### [EXERCISE BRIEF]
Pick out every line in the data below that contains the string "size", and copy each one. Case counts.

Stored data

________________________________________

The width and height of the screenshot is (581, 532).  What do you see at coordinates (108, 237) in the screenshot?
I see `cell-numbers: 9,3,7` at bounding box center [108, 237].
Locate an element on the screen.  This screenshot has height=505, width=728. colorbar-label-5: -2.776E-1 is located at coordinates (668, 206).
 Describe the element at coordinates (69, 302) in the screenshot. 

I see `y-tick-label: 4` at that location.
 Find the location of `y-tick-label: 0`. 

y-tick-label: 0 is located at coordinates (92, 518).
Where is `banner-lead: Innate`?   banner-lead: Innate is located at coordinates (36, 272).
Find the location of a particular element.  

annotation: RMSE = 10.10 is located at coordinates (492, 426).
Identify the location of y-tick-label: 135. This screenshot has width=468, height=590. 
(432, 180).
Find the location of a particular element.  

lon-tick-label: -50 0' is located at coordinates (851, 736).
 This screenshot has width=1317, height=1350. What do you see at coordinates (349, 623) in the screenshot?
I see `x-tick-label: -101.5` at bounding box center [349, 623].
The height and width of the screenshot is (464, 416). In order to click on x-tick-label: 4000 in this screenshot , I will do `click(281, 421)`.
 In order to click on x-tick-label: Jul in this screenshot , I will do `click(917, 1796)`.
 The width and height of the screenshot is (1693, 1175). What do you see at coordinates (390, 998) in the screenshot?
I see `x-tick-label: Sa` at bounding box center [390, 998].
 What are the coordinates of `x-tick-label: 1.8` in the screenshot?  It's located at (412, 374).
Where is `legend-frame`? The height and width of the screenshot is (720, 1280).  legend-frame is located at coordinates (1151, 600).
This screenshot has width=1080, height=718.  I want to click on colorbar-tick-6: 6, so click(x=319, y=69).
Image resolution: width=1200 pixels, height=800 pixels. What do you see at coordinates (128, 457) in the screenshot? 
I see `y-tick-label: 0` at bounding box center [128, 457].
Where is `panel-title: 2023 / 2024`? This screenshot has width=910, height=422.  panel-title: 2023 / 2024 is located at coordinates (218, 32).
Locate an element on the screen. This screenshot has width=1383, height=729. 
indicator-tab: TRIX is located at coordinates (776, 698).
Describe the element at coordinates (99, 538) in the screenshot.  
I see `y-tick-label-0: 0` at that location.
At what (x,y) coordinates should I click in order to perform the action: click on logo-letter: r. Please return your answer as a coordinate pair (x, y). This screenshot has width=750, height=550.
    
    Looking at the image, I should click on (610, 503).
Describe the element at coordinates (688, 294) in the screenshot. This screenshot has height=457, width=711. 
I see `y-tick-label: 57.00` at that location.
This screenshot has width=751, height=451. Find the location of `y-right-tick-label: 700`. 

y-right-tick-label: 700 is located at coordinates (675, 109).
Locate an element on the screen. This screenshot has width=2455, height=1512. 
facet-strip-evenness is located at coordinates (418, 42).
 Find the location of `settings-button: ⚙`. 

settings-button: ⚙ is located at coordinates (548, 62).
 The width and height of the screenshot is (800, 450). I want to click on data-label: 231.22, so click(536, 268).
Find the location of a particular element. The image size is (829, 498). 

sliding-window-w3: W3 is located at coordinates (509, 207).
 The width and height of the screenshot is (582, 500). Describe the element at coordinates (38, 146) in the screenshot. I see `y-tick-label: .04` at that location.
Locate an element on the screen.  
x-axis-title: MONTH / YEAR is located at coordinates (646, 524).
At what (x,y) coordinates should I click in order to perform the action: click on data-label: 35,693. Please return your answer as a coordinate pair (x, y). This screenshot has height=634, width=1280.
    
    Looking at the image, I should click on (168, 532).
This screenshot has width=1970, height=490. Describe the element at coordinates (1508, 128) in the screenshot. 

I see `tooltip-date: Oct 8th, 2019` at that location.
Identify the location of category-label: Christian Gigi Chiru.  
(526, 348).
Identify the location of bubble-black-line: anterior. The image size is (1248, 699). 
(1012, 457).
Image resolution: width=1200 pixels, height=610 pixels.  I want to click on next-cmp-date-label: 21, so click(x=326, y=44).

________________________________________

### [SOLVED EXERCISE]
Find the location of a particular element. The image size is (829, 498). 
Identify the location of bubble-black-line: anterior. The image size is (1248, 699). 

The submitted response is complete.